The Lookout is Veirs’ first album since case/lang/veirs, her 2016 project with Neko Case and k.d. lang, and her first solo release since Warp and Weft in 2013. Not surprisingly, this album has more in common with the latter than the former. Veirs’ songs on case/lang/veirs were essentially character studies, while her lyrics tend to roam the natural world when she’s left on her own, even when she’s not casting worried glances over her shoulder. The Lookout opener “Margaret Sands,” a hushed, intimate tune inspired by T.S. Eliot’s poem “Death by Water,” ponders bones in the sand, picked clean by the sea. She roams through an unspoiled bucolic landscape on “Seven Falls,” pedal steel guitar whining over a mix of piano and electric guitars, and embraces the pastiche of mythology on a cover of the Grateful Dead’s “Mountains of the Moon” as if she wrote it herself.

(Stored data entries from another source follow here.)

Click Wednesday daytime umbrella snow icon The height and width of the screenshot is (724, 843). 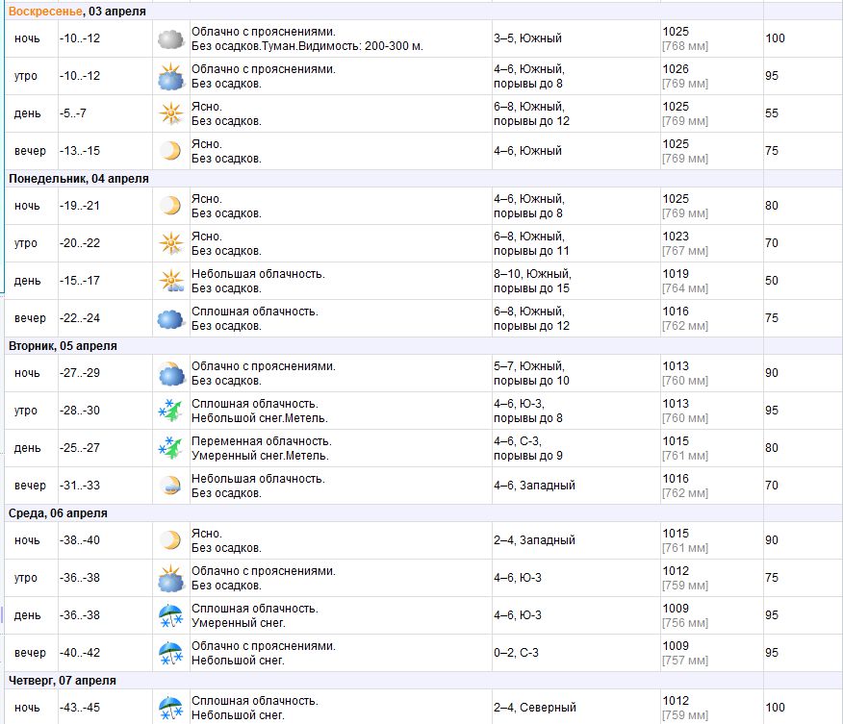click(171, 615)
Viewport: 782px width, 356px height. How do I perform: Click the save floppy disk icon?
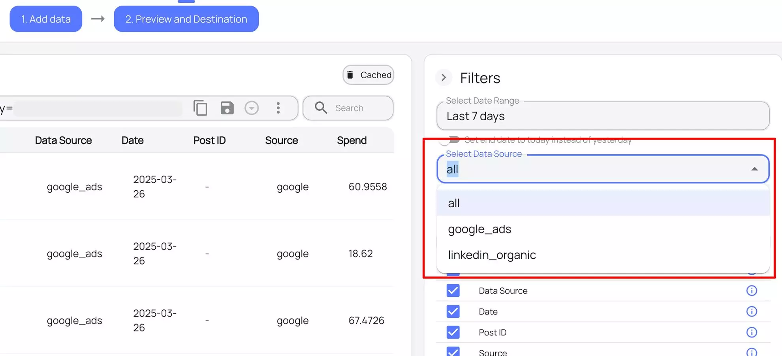click(x=227, y=108)
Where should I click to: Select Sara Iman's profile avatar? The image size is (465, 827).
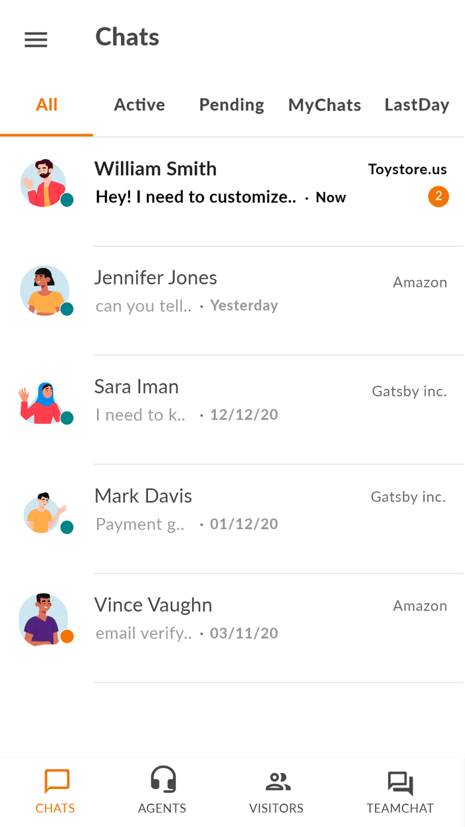coord(45,400)
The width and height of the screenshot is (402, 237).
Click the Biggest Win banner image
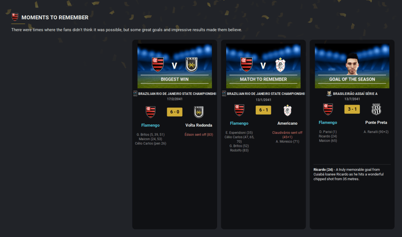coord(175,66)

Veirs’ strengths here help patch over a handful of rough spots: the effects-treated vocals and blooms of robotic percussion on “Everybody Needs You” disguise a flimsy song structure, while “Canyon” (featuring harmony vocals and guitar from Jim James) plods along without ever taking flight. Those are mostly quibbles, though, about a solid collection of songs that show Veirs for what she is: a reliably consistent, sometimes inspired, singer and songwriter.